### Supplied material
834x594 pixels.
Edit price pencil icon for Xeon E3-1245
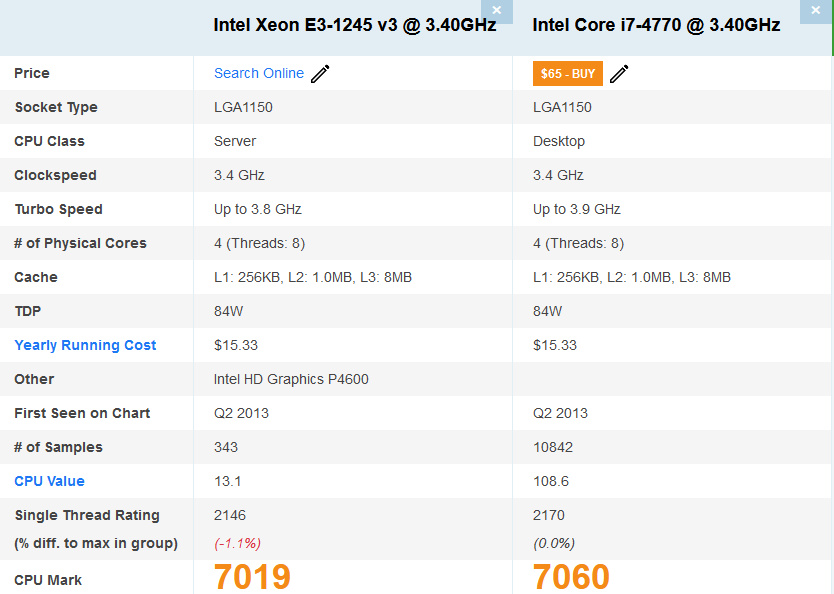pos(320,74)
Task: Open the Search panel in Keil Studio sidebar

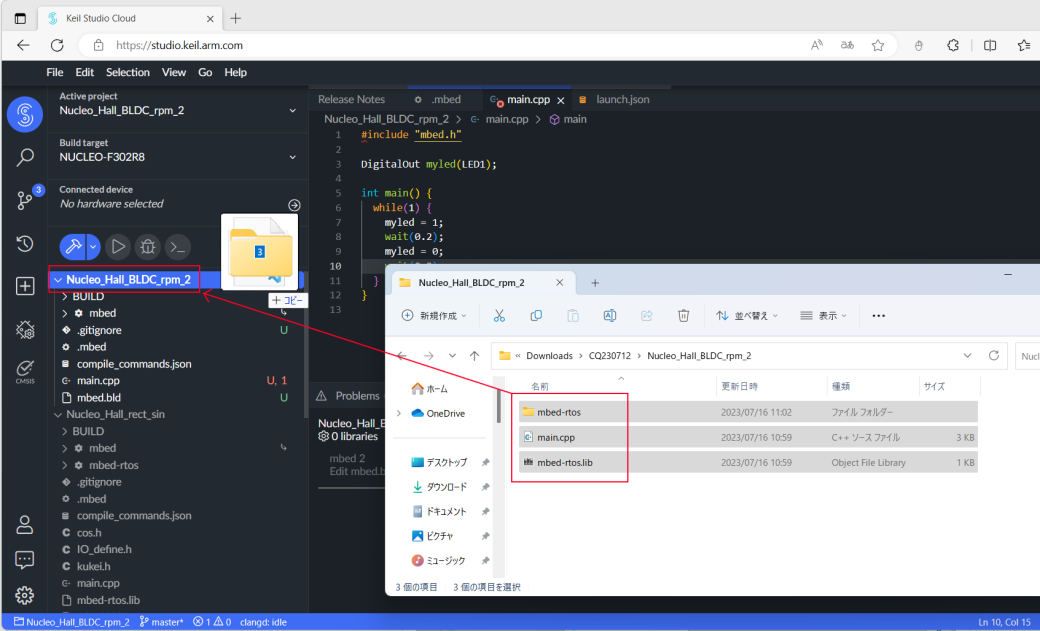Action: (x=24, y=157)
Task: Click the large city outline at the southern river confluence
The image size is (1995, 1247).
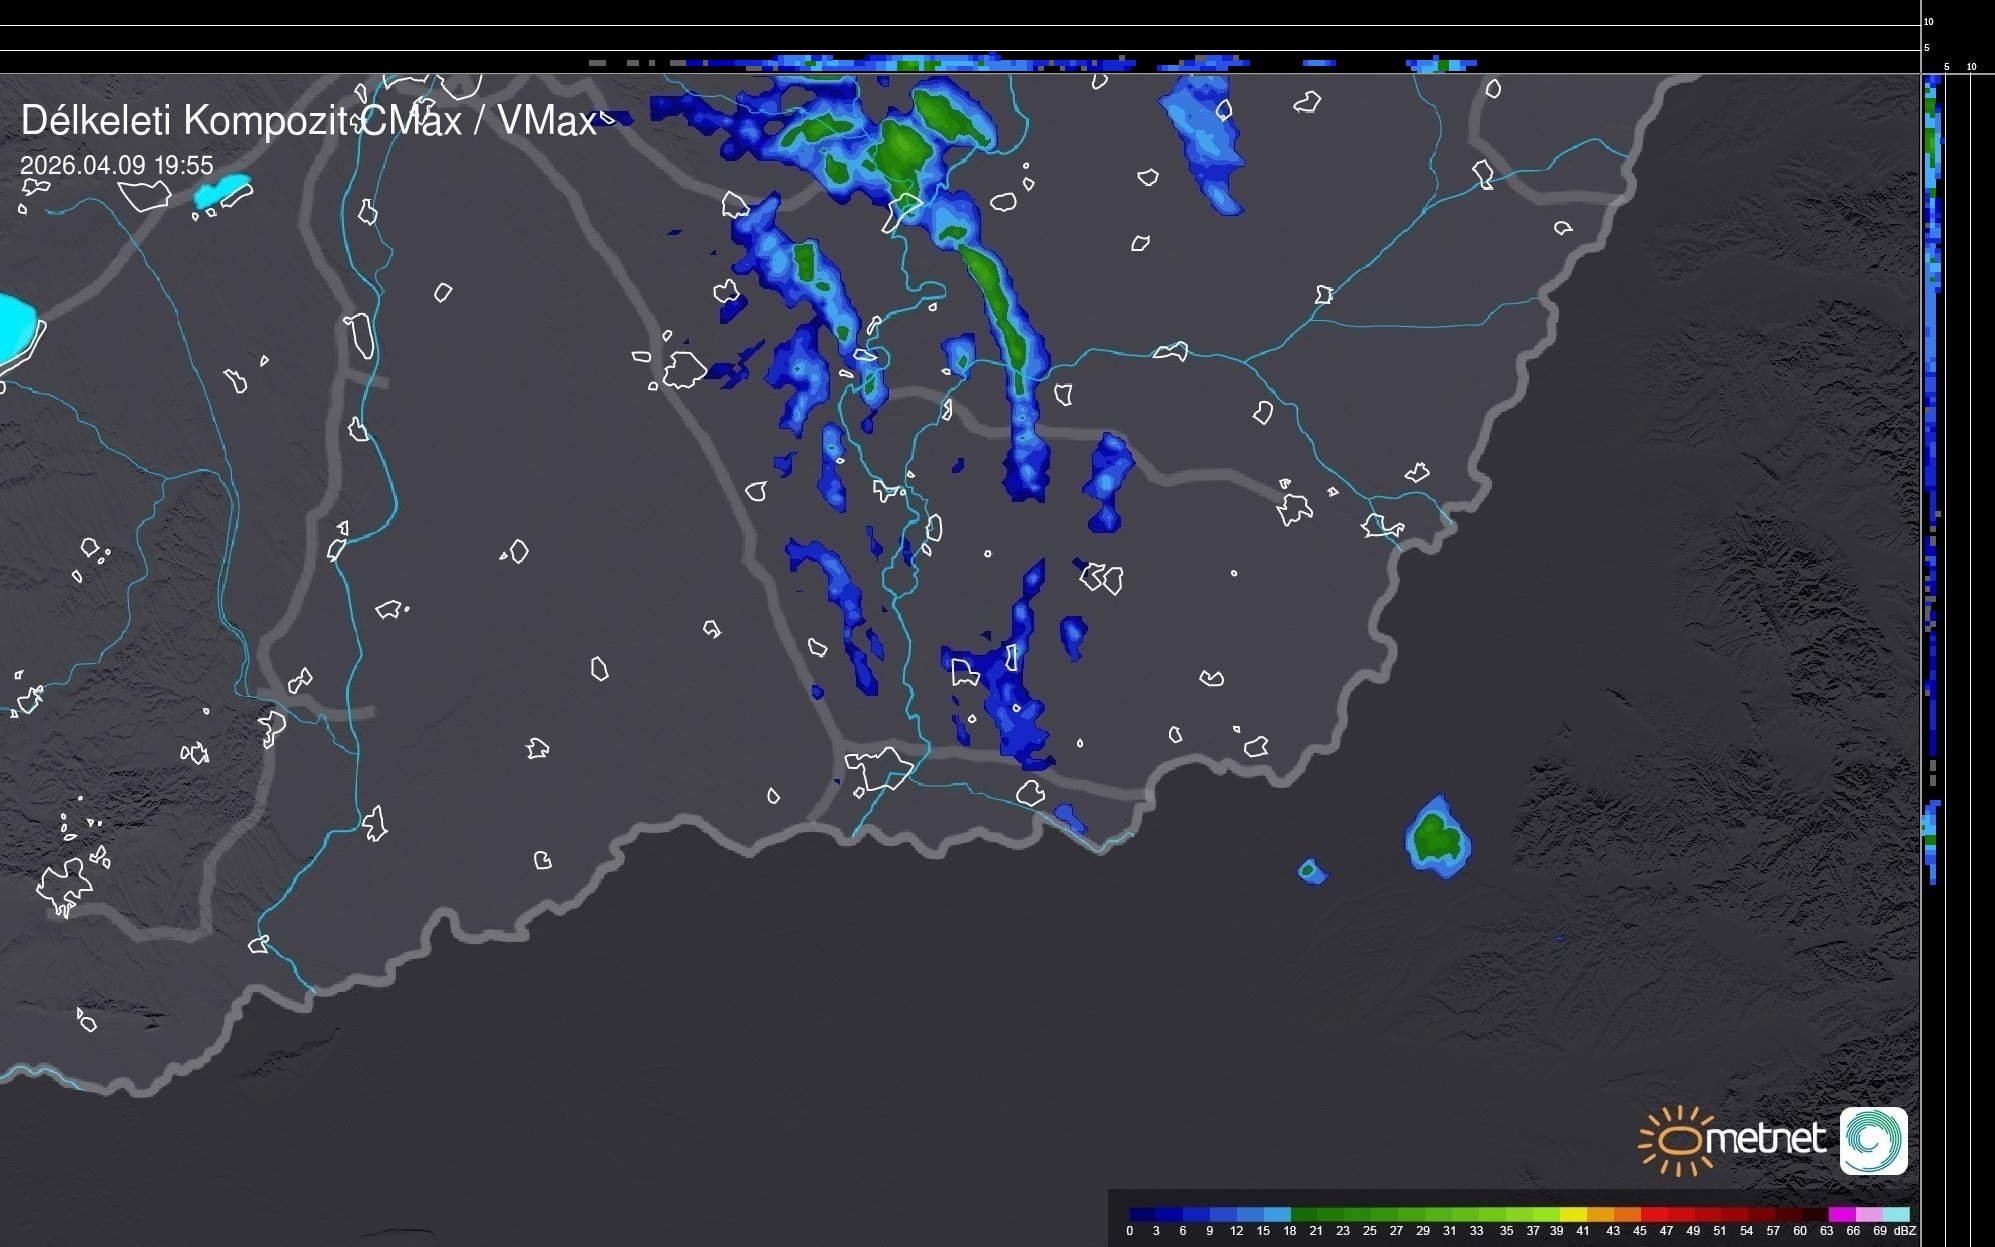Action: coord(878,767)
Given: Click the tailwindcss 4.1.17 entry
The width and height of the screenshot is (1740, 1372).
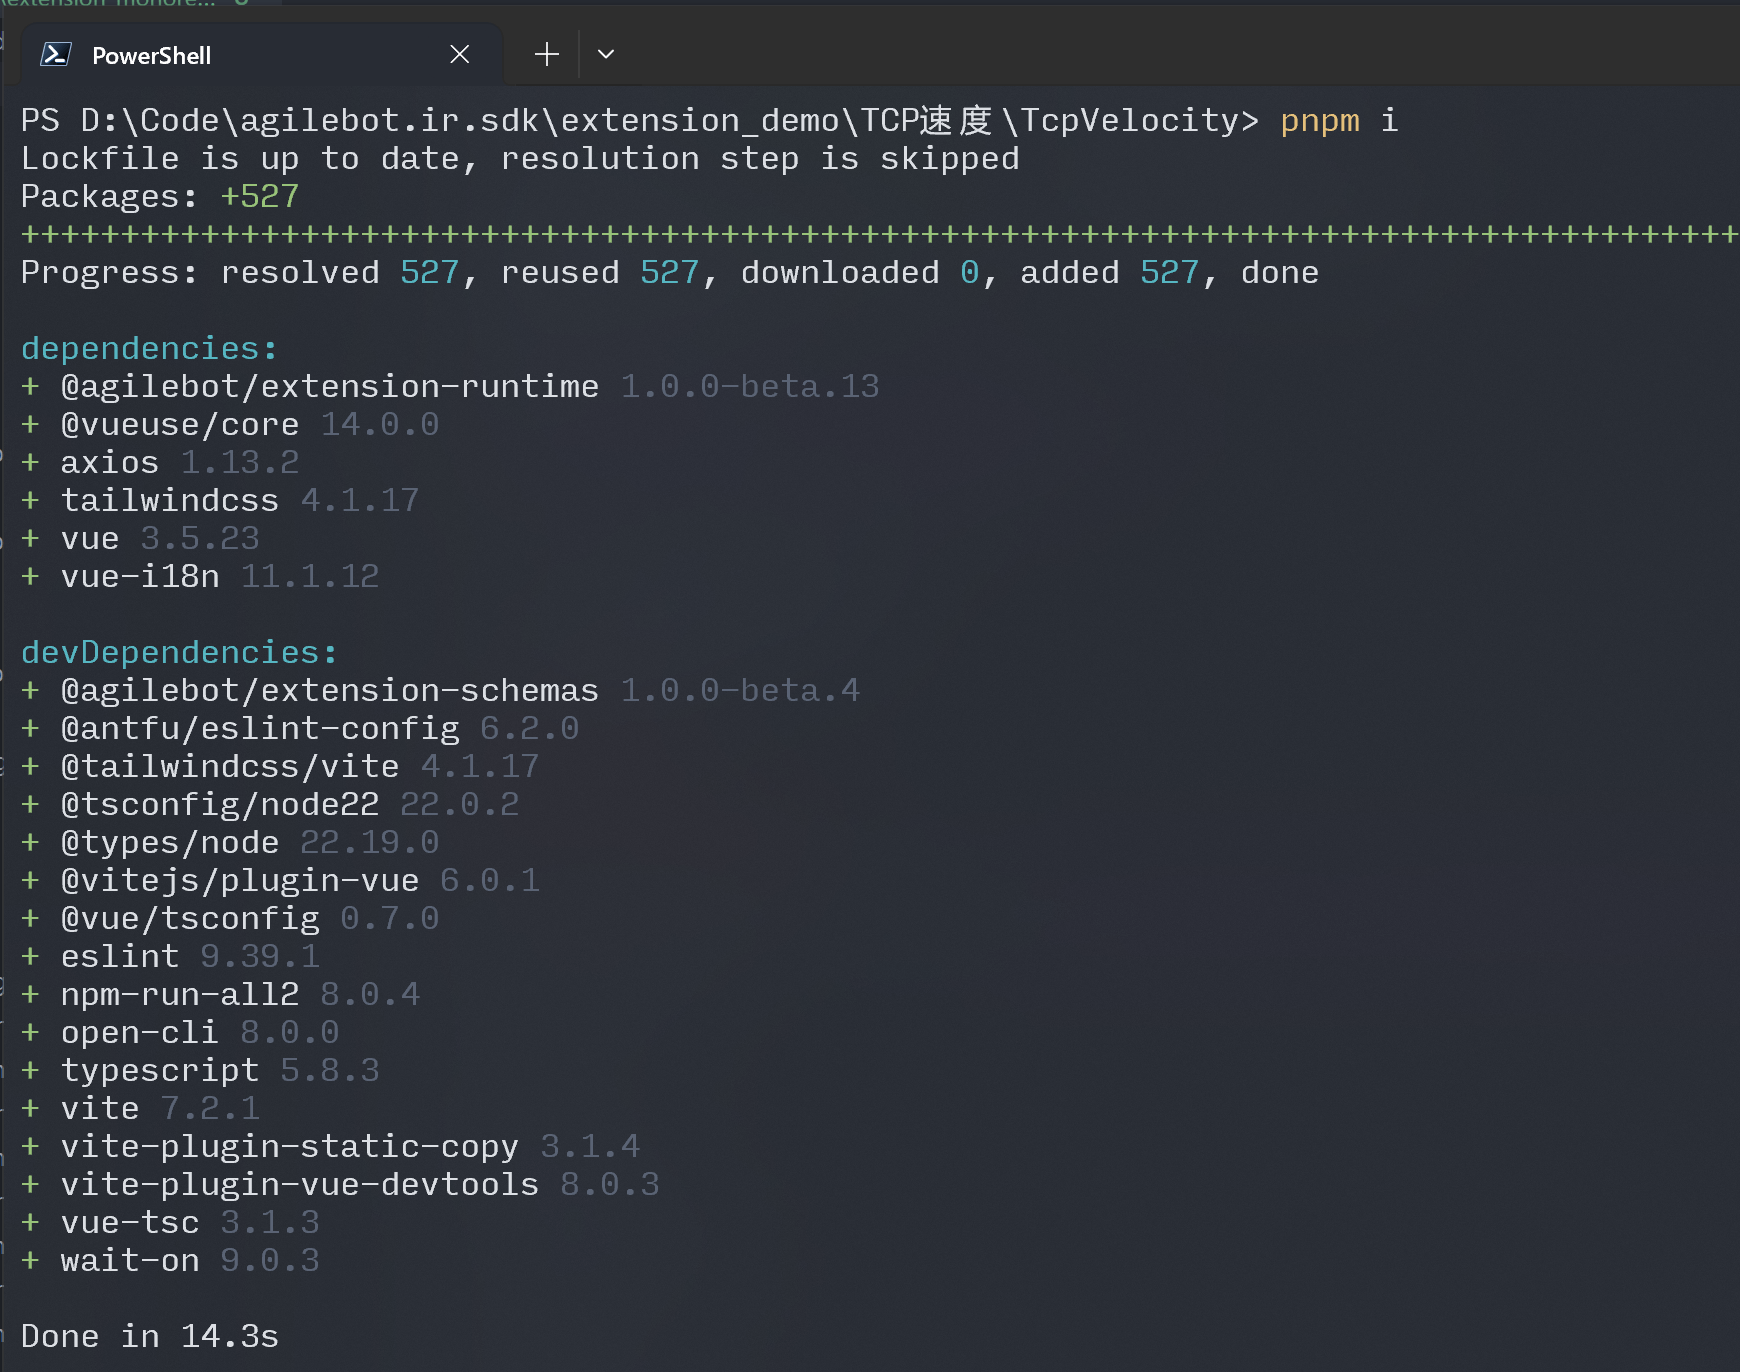Looking at the screenshot, I should (x=240, y=501).
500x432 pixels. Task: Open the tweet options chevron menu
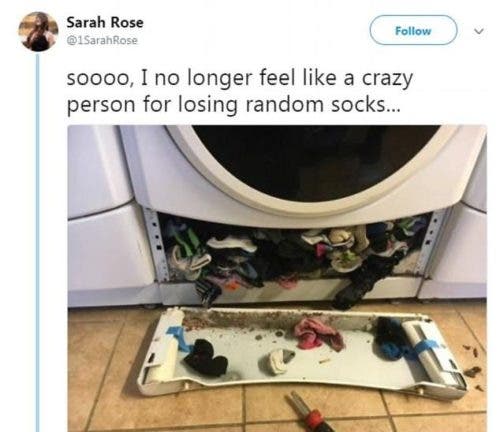point(479,31)
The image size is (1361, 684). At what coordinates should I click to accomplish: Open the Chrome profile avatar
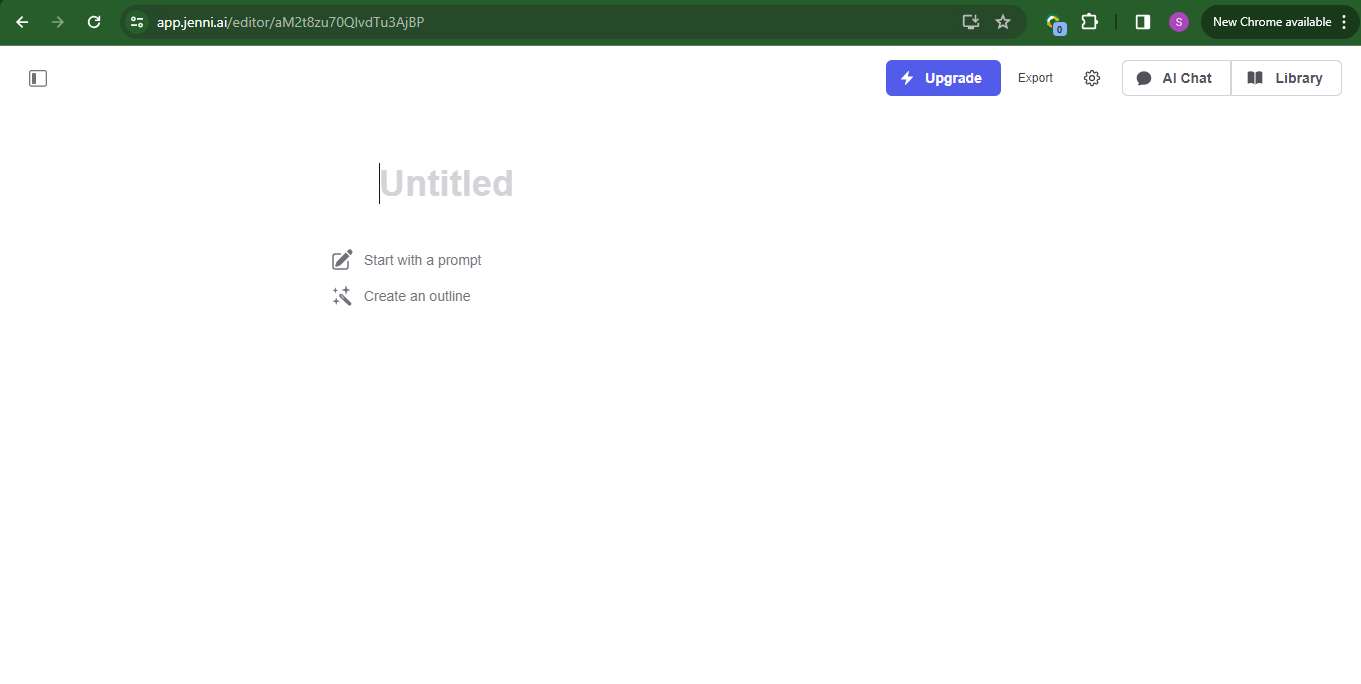[x=1179, y=22]
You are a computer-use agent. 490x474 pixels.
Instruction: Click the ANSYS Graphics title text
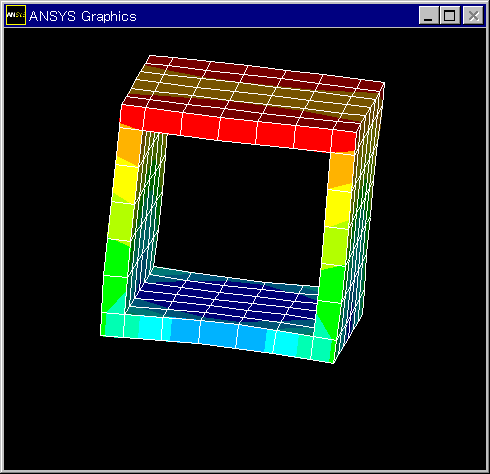click(x=83, y=16)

### Problem
Repeat the entries above word for word, leaving out the pictures.

### Solution to this exercise
834x594 pixels.
Edit price pencil icon for Xeon E3-1245
pos(320,74)
Task: Open the Search panel in Keil Studio sidebar

Action: (x=24, y=157)
Task: Click the large city outline at the southern river confluence
The image size is (1995, 1247).
Action: coord(878,767)
Given: Click the tailwindcss 4.1.17 entry
The width and height of the screenshot is (1740, 1372).
Looking at the screenshot, I should (x=240, y=501).
500x432 pixels. Task: Open the tweet options chevron menu
point(479,31)
The image size is (1361, 684). At what coordinates should I click to accomplish: Open the Chrome profile avatar
[x=1179, y=22]
You are a computer-use agent. 490x474 pixels.
Instruction: Click the ANSYS Graphics title text
click(x=83, y=16)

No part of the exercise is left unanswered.